Same pattern over MCP
If your queue worker is an AI agent calling Docweave's MCP server instead of hitting the REST endpoint directly, the same idea applies — dedupe on your side using the job ID before invoking generate_pdf, since the tool call itself doesn't expose a server-side idempotency field the way the REST endpoint does. For direct MCP usage in a script:
await generate_pdf({
source: { templateId: 'monthly-report', data: reportData },
outputPath: `./reports/${jobId}.pdf`,
});Here the natural idempotency boundary is the job ID driving the output path — a re-run of the same job overwrites the same file rather than producing a duplicate under a new name.
What the dedup window actually does
Within the window, a repeated idempotencyKey short-circuits before rendering: Docweave looks up the stored result and returns it, so you don't pay for a second Chromium render and you don't get a second usage_event. After the window expires, the same key is treated as new — which is correct, since it means enough time has passed that a repeat call is more likely a deliberate re-generation than a stale retry. If you need a document to be regenerated intentionally (the invoice was corrected), change the key rather than fighting the cache — that's what the version-suffix pattern above is for.
This same idempotency behavior is available regardless of which language your webhook handler or worker is written in — see the Node.js, Python, Ruby, and Go integration guides for language-specific request examples. If you're wiring this up from a no-code automation tool instead of custom code, Zapier and Make flows can pass the triggering event's ID as the idempotency key the same way.
For the invoice use case specifically, the invoices page has a fuller template example, and the API docs cover the full request/response shape for /api/v1/pdf including error codes.
The takeaway
If a PDF render is triggered by anything that can redeliver — a webhook, a queue message, a retry-happy HTTP client — derive idempotencyKey from the triggering event, not from the attempt. It costs one field in the request body and it's the difference between "the webhook fired twice and nothing bad happened" and "we double-billed a customer for one invoice."
FAQ
What happens if I don't send idempotencyKey at all?
The request is treated as unique every time — Docweave renders and records a usage_event on every call. That's fine for one-off, human-triggered renders, but it means any retry (webhook redelivery, queue re-processing, a client-side retry-on-timeout) will produce a duplicate document and a duplicate usage_event.
How long does Docweave remember an idempotencyKey?
24 hours from the original render. A repeat call with the same key inside that window returns the stored result without re-rendering; after the window, the same key is treated as a new request.
Can I reuse the same idempotencyKey to intentionally regenerate a document?

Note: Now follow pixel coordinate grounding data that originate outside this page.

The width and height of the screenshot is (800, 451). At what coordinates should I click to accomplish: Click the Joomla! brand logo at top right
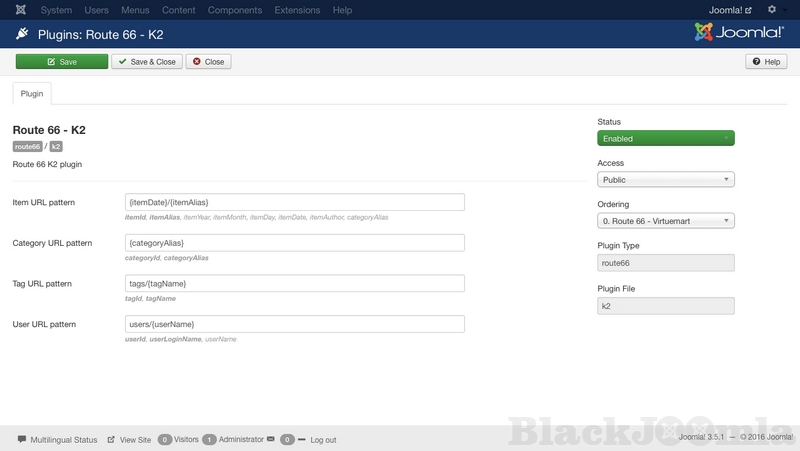pos(739,33)
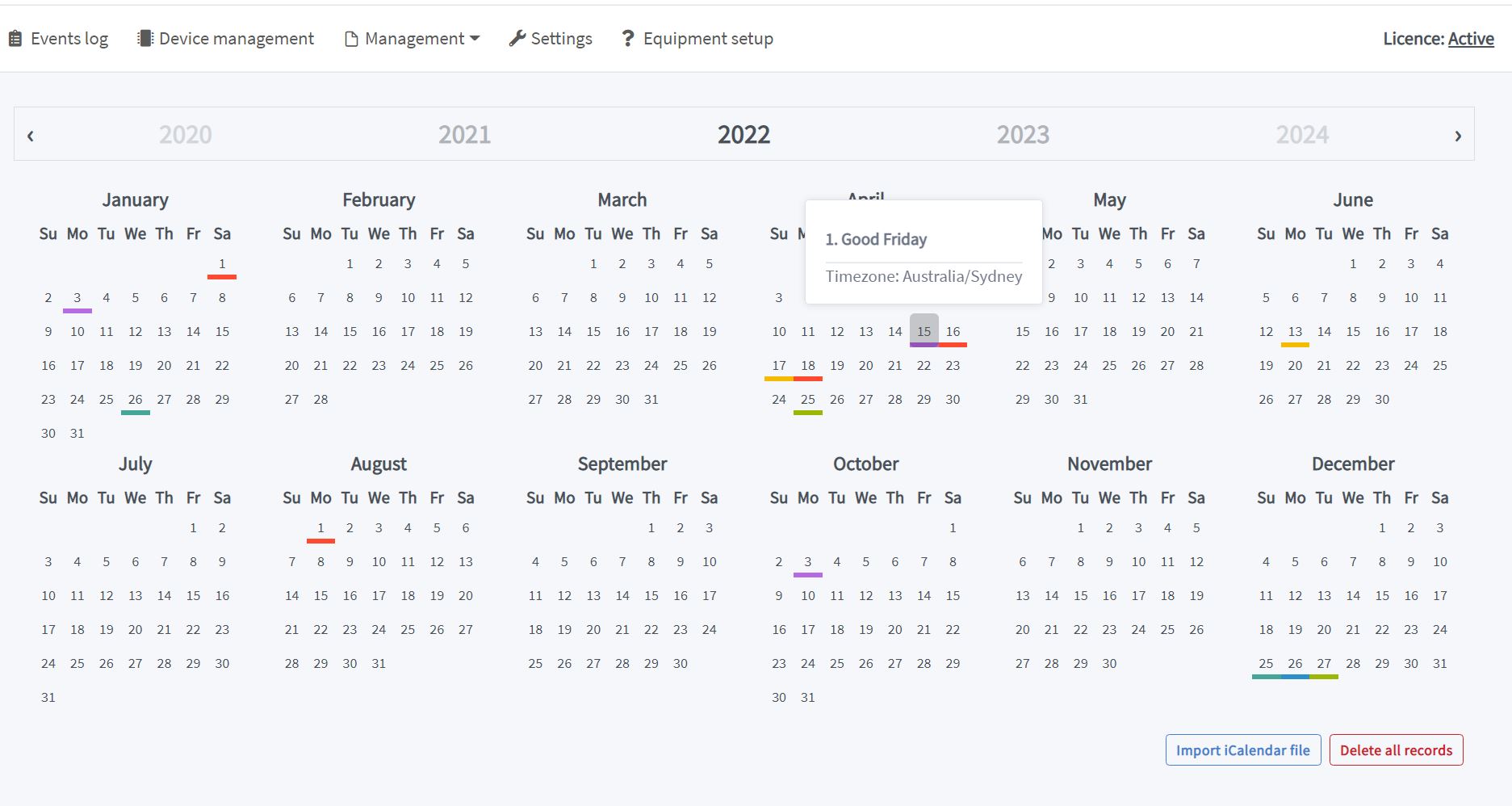Screen dimensions: 1512x806
Task: Click Delete all records button
Action: click(1396, 750)
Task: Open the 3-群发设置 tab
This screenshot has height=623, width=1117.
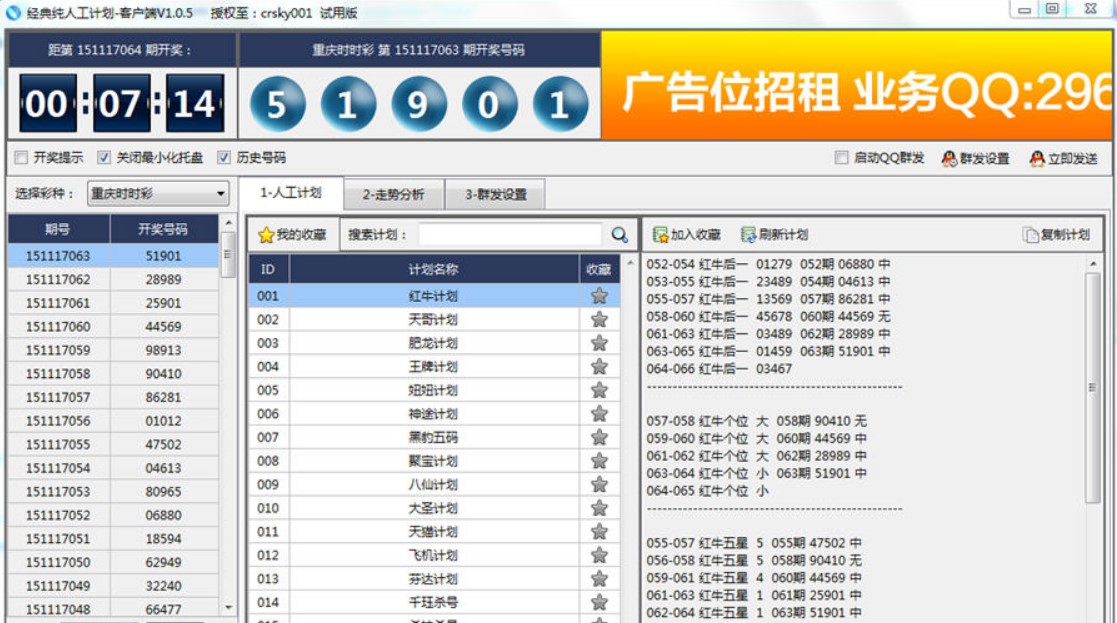Action: coord(495,195)
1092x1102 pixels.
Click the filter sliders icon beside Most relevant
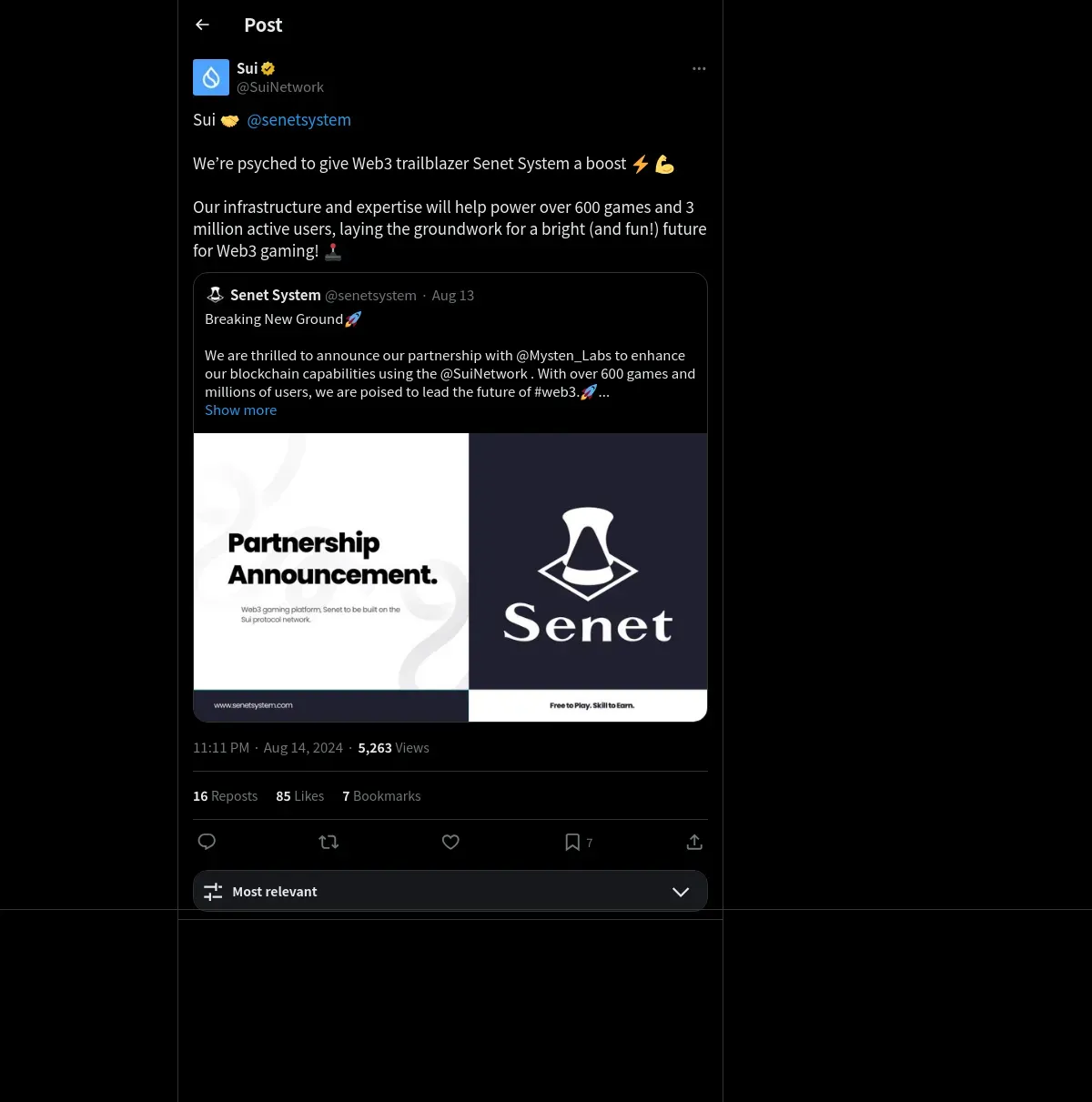[213, 892]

Not within the window — that's the point of the guarantee. If the underlying data changed and you need a new PDF (e.g. a corrected invoice), use a new key, such as appending a version number: invoice-123-v2 instead of invoice-123.
Does idempotencyKey work the same way over the MCP server as it does over REST?
The underlying render orchestration is shared between the REST endpoint and the generate_pdf MCP tool, but the server-side dedup keyed on idempotencyKey is a REST-endpoint feature. For MCP-driven workers, the practical pattern is to dedupe on your side using the job ID (e.g. via the output path) before calling generate_pdf, since a redelivered agent instruction won't automatically be caught server-side the way a repeated REST call is.